Les nains de Norea

SILVANO GREGOLI

      

Nani-Norea-1

Années 60, Vallée de l’Ellero.

Les Nains de Norea !
Chaque fois que j repense à ce matin de printemps et aux moments fantastiques qui l’ont marqué à jamais dans ma mémoire, je ressens une désagréable sensation d’incrédulité. Mais : est-ce vraiment arrivé ?
Pourtant, l’histoire se développe à partir d’un faisceau de certitudes.
La première certitude concerne le lieu : Norea, petit hameau situé presque au fond de la Vall’Ellero. Juste au-dessus de Norea s’élève le socle boisé des montagnes locales : Pian della Tura, Pigna, Gardiola, et Cars un peu plus loin. A Norea on ne s’arrêtait jamais longtemps. Norea était faite pour être laissée derrière, avec son pont glacé sur l’Ellero, l’inévitable scierie, les modestes maisons au bord d’une grande prairie et les pentes des montagnes qui se dressaient tout autour jusqu’à obscurcir une partie du ciel.
D’autre part, je ne me souviens pas comment j’étais arrivé à Norea avec mon sac à dos et mes skis. Peut-être que Corrado m’avait amené sur sa moto Guzzi Super Alce qu’il conduisait toujours sans gants, même en plein hiver. Autre certitude est que, à partir de Norea, j’aurais été seul et que, seul et pour la première fois, j’aurais pu faire l’expérience de l’enchantement offert par les peaux de phoque : dispositif magique dont on racontait des merveilles.
Même le type et l’origine de l’équipement ne laissent aucun doute. Les skis m’avaient été prêtés par Donatella, camarade de classe très désirée, objet de ma part d’une admiration dévote, à peine fendue par des émois peu avouables.
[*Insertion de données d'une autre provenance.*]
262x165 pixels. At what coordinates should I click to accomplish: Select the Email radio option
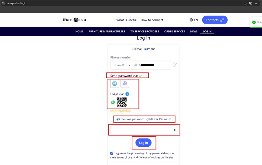click(134, 49)
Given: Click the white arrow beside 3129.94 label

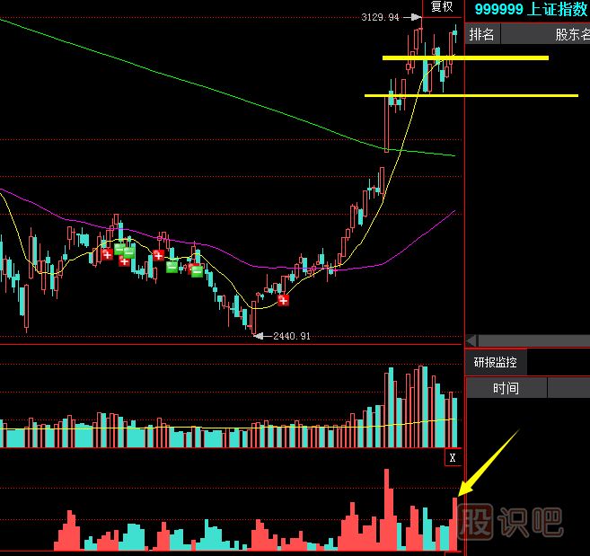Looking at the screenshot, I should pyautogui.click(x=411, y=17).
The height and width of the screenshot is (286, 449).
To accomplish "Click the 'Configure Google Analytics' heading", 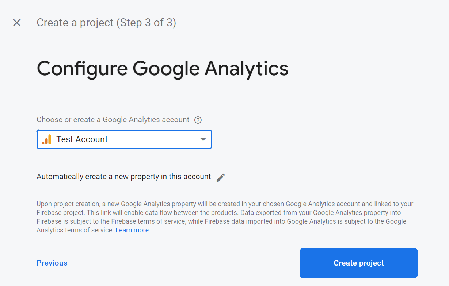I will tap(163, 69).
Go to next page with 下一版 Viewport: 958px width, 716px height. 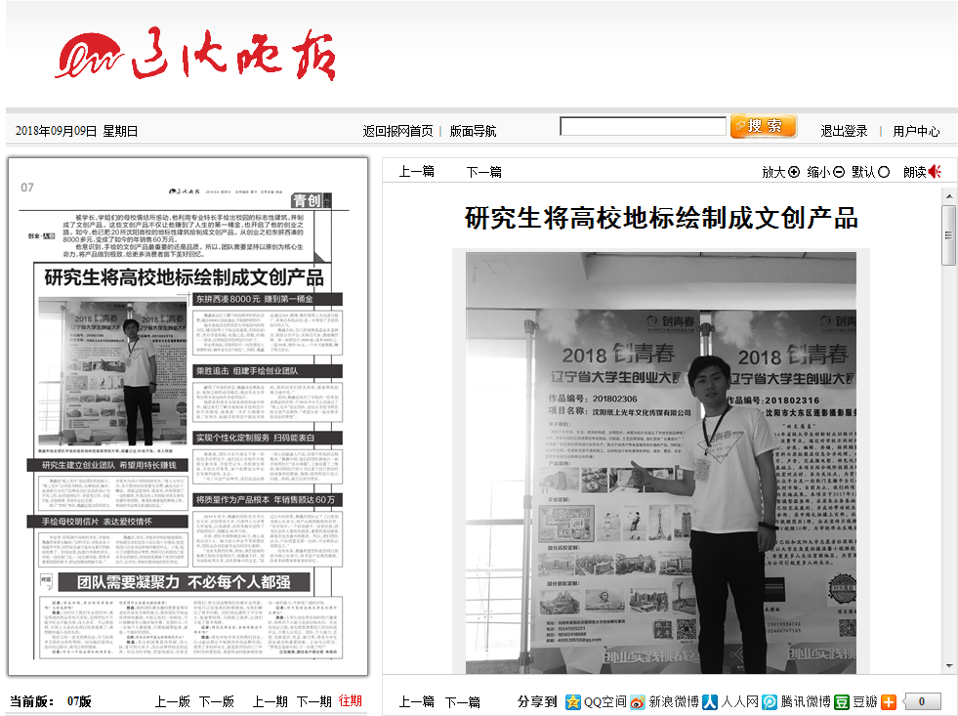216,701
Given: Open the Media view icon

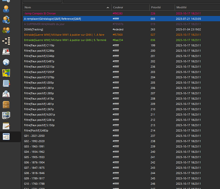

Les peaux de phoque, en revanche, m’avaient été prêtées par Gigi, connu en ville par l’effrayante fraise dentaire de son père.
Je me souviens aussi avec certitude que, malgré le fait que la plaine sentait déjà bon les fleurs de pêcher et de cerisier, la neige commençait immédiatement après Norea, au début de la rampe qui allait atteindre Baracco beaucoup plus haut.
Voici en effet les profondes traces, maintenant gelées, laissées par les skieurs qui étaient montés au refuge Mettolo Castellino la veille. Sur la neige, on pouvait « lire » la dynamique de l’ascension et l’humeur des randonneurs. Au début, le groupe avait avancé en file indienne, puis quelqu’un avait flanqué l’homme de tête sur une centaine de mètres. Ils devaient tous être joyeux, l’air devait être enchanté : et en fait, on pouvait voir trois pistes parallèles un peu plus haut ; puis quatre. C’est ce que l’on fait quand on a des jambes sans faille et que l’on veut discuter en paix.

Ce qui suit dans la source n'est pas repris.